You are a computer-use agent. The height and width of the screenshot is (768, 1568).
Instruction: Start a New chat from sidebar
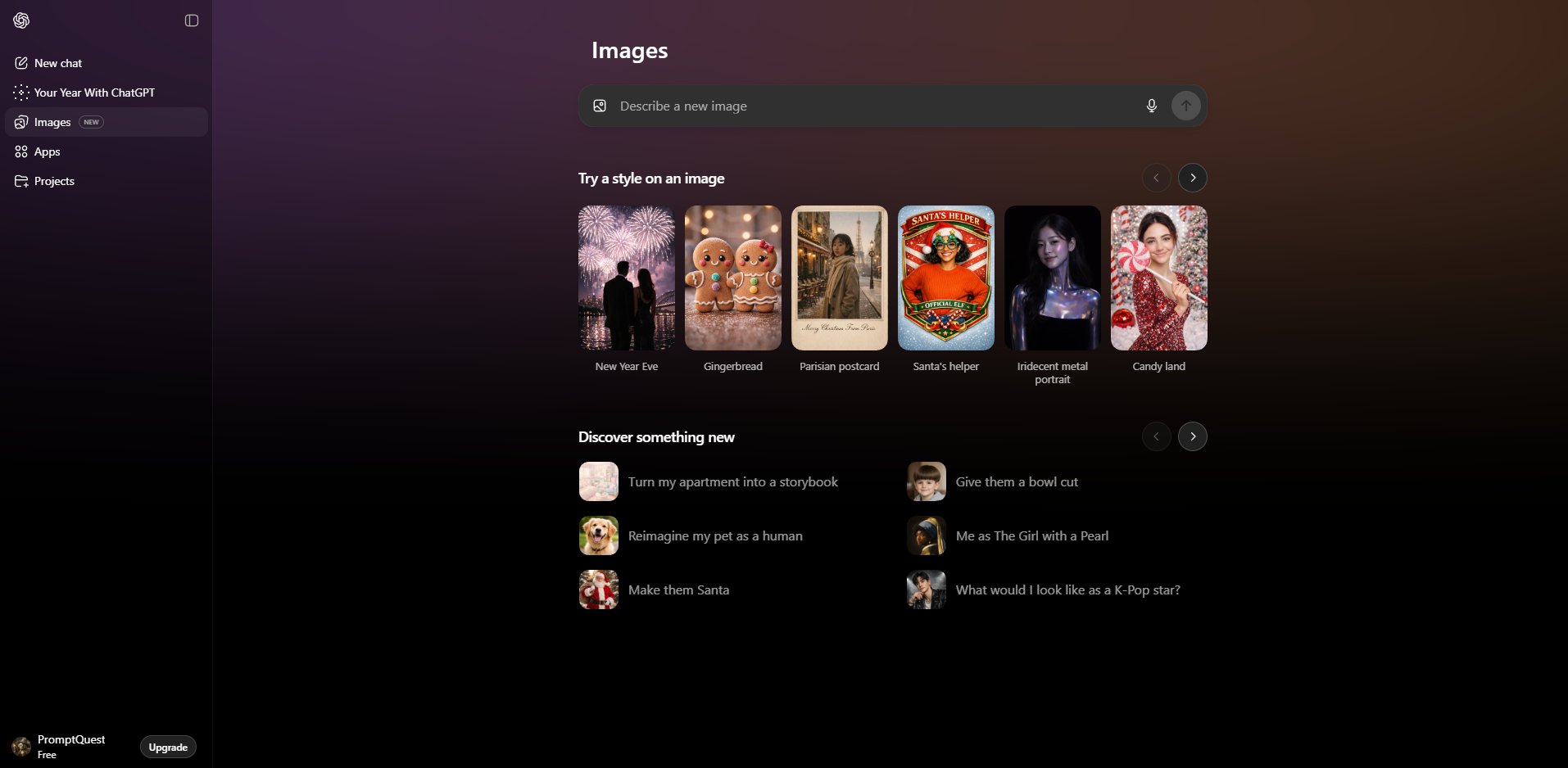point(58,63)
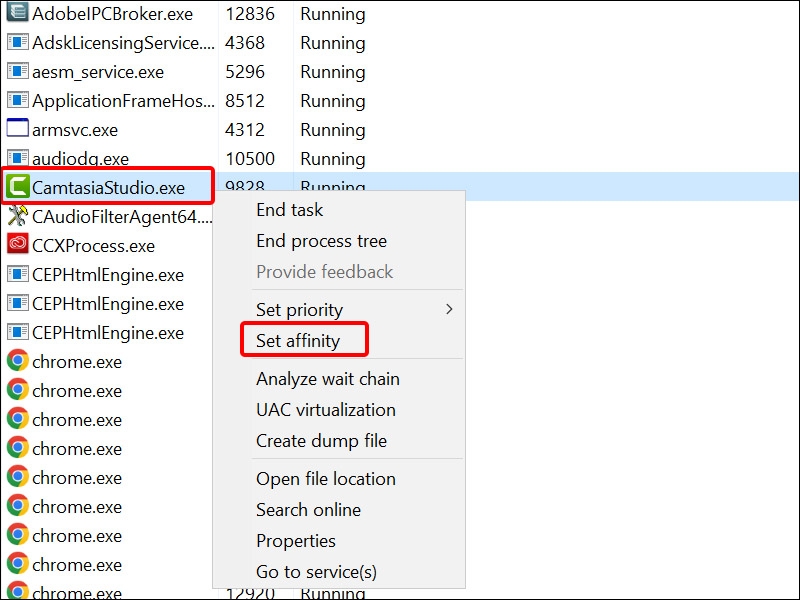800x600 pixels.
Task: Click the CamtasiaStudio.exe green icon
Action: (17, 187)

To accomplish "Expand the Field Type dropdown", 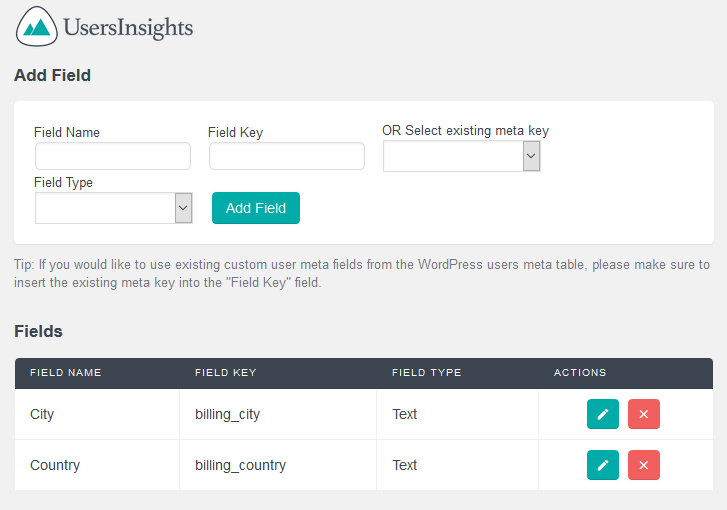I will coord(114,208).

────────────────────

WHAT THE EXERCISE ASKS:
Rewrite the records from the start through the line containing "Action: (17, 187)", replacing "sidebar" with "side panel" and leaving everything else unchanged. Omit the pictures.

SOLUTION TO THE EXERCISE:
You are a computer-use agent. The height and width of the screenshot is (768, 1568).
Instruction: Start a New chat from side panel
point(58,63)
800x600 pixels.
Task: Click the CamtasiaStudio.exe green icon
Action: (17, 187)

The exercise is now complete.